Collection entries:
==*==
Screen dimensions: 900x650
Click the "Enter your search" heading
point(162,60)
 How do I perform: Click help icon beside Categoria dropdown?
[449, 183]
==*==
__TASK__
Rewrite the listing above, changing "dropdown" to "select menu" and leaving all other text unchanged.

__EXERCISE RESULT__
Screen dimensions: 900x650
Click the "Enter your search" heading
point(162,60)
 How do I perform: Click help icon beside Categoria select menu?
[449, 183]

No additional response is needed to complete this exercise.